“Let me know how I can be helpful.””
It’s a common phrase to hear in tech, and it often gets criticized for not being helpful at all. While I’ve seen a lot of people point fingers at the investor or the advisor, I don’t think it’s fair to blame them.
That phrase is an open-ended offering. It says, “I don’t know everything going on in your world, but if you let me know exactly how I can help, I will”. They need guidance in order to help you unlock their value. To never take up that offer and then criticize someone for it is hypocritical.
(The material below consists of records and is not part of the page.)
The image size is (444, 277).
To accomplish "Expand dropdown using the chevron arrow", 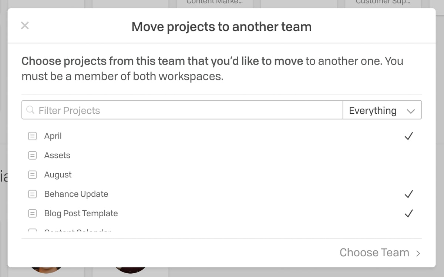I will tap(411, 111).
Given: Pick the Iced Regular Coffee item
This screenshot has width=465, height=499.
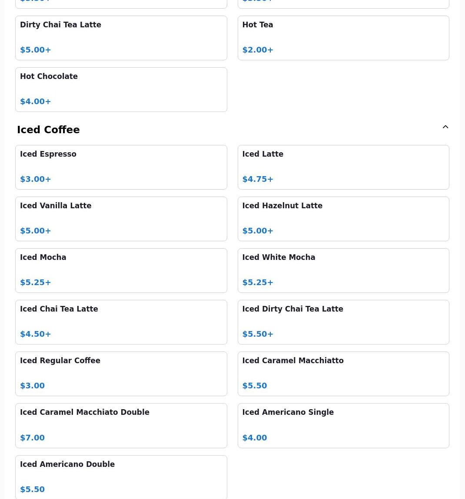Looking at the screenshot, I should pos(121,374).
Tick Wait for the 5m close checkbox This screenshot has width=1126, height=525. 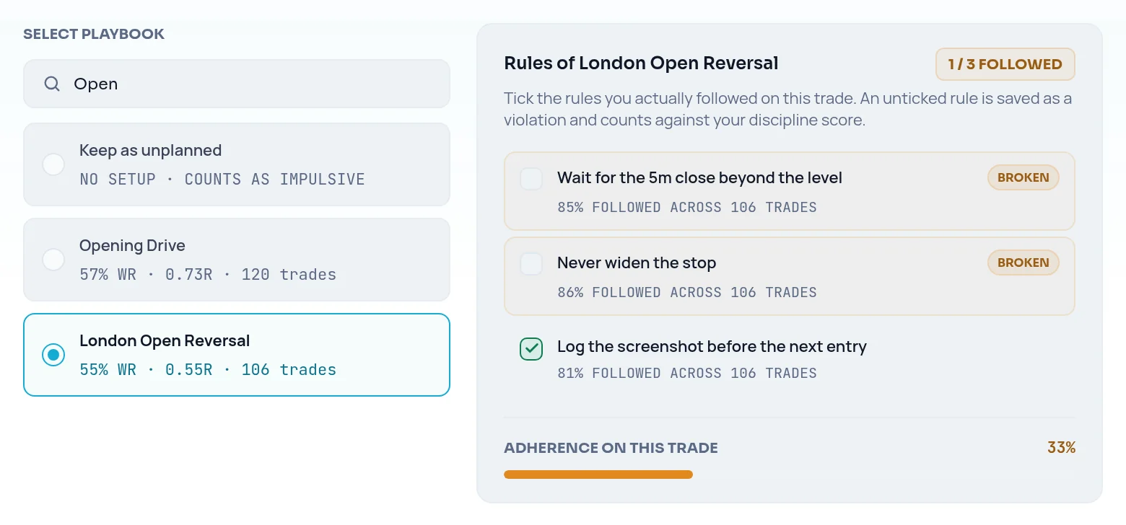531,179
To better understand how someone can be helpful for me, I use this mental model. Any relevant person will fall in one, maybe two of these categories:
- Access
- Capital
- Time
Here is a brief description and example for each:
Access
Standalone, this person isn’t valuable. It’s all about who they know, and who they can introduce you to in the other categories. Anyone can be this person some of the time, but a super networker can be this all the time. If a startup agent were to exist, they would be more in this category.
Capital
This person has control over capital, which is always useful in business. This person is either an investor or someone that you can sell to.
Time
This is something everybody has, but it is the hardest to get. People that don’t have the other two categories can only offer this. It’s not the literal time that you get, it’s the knowledge or output you get from that time. This last point adds the rule that the person has to offer something worth their time in the first place. Their experience has to match your needs otherwise, they’re useless. This person is a partner, employee, advisor, or mentor.
Any person will fall into one of these categories, and I can use it to identify how someone can actually be helpful. I also don’t expect someone to be in more than one group. It’s nice - but I attribute unique value to each category. If I need something from two categories, I know there’s someone else who can help.